Last week provided the opportunity to reflect on the nature of special collections and the preservation of historic materials. I intended to look at fashion magazines from the early 20th century but found that there were very few in our holdings at Denison Library. I began to develop hypotheses as to why this might be. Perhaps it was due to the founding of Scripps College in 1926—maybe magazines at this time were not preserved because of the relative newness of the college, and not donated later on because women no longer collected and bound volumes of magazines. Maybe the economic hardships caused by World Wars I and II and the Great Depression led to less magazine purchases and printings.

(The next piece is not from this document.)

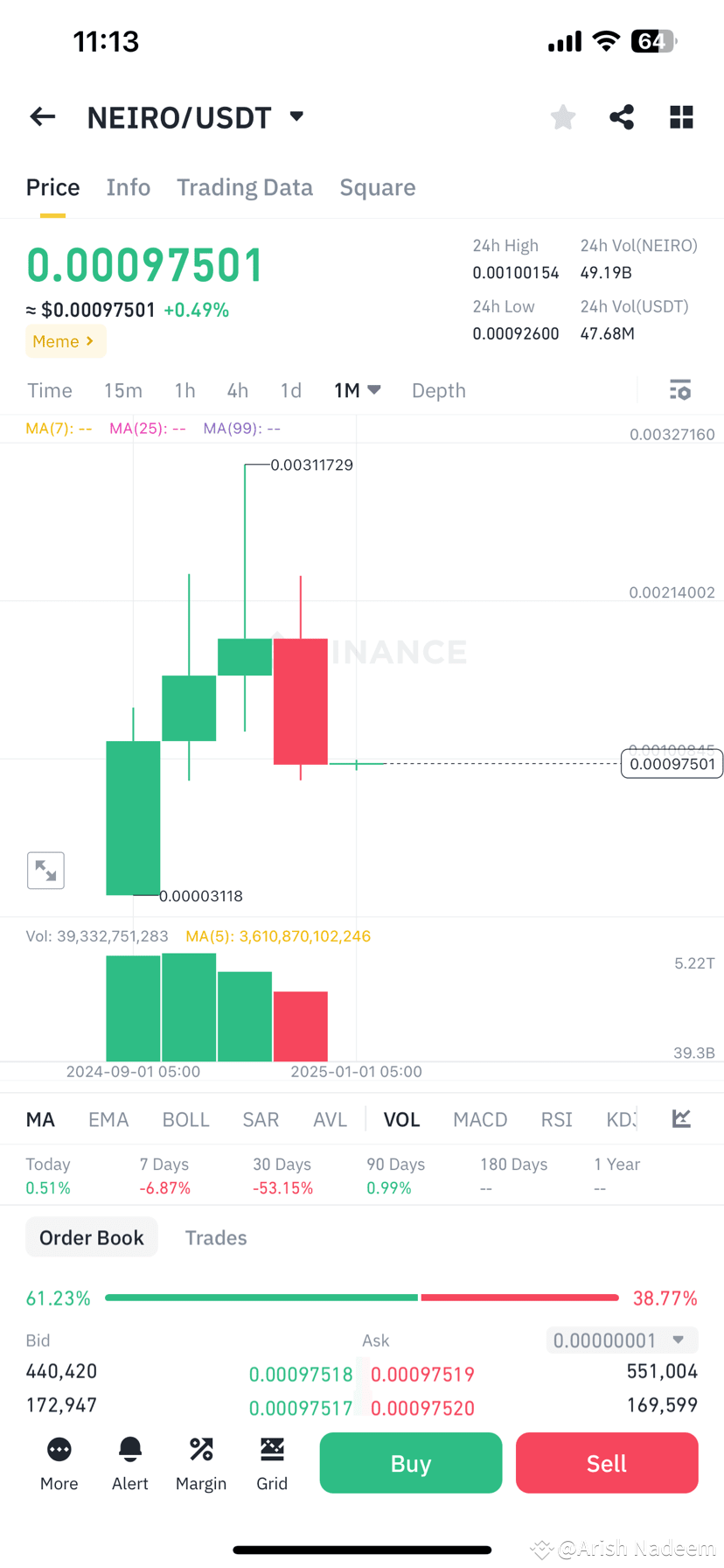
Task: Open chart settings via filter icon
Action: pos(680,390)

I decided to research this phenomenon and found that magazines were printed and consumed during the early 20thcentury, but they contained more advertisements and Hollywood gossip than the traditional literary magazine. Initially, short stories were printed serially in magazines with the intent to enrich the minds of the reader. As advertisers became more interested in purchasing magazine space, and films led to a new interest in Hollywood, the magazine industry shifted to meet different demands from the public. This would mean that the magazines contained less information that would be pertinent beyond this season in which it was published. I imagine this is one of the reasons why magazines were not bound into volumes and saved as they had previously been in the 18th and 19th centuries.
This week taught me that it can be just as important to consider which materials we do not have. Whose stories were not deemed “literary” or important to contain in a library? As I read a historical account of Women’s Periodicals claiming to study only “mainstream” magazines, I noticed that the author identified mainstream to mean white and middle-class. This book was written in the early 2000’s. Our society, for too long, valued the history that was pertinent to this narrow “mainstream”. As I continue my research, I intend to showcase not only what the library has collected, but also what it may be missing. I hope that through online archives, I will be able to reveal the missing pieces in the exhibit.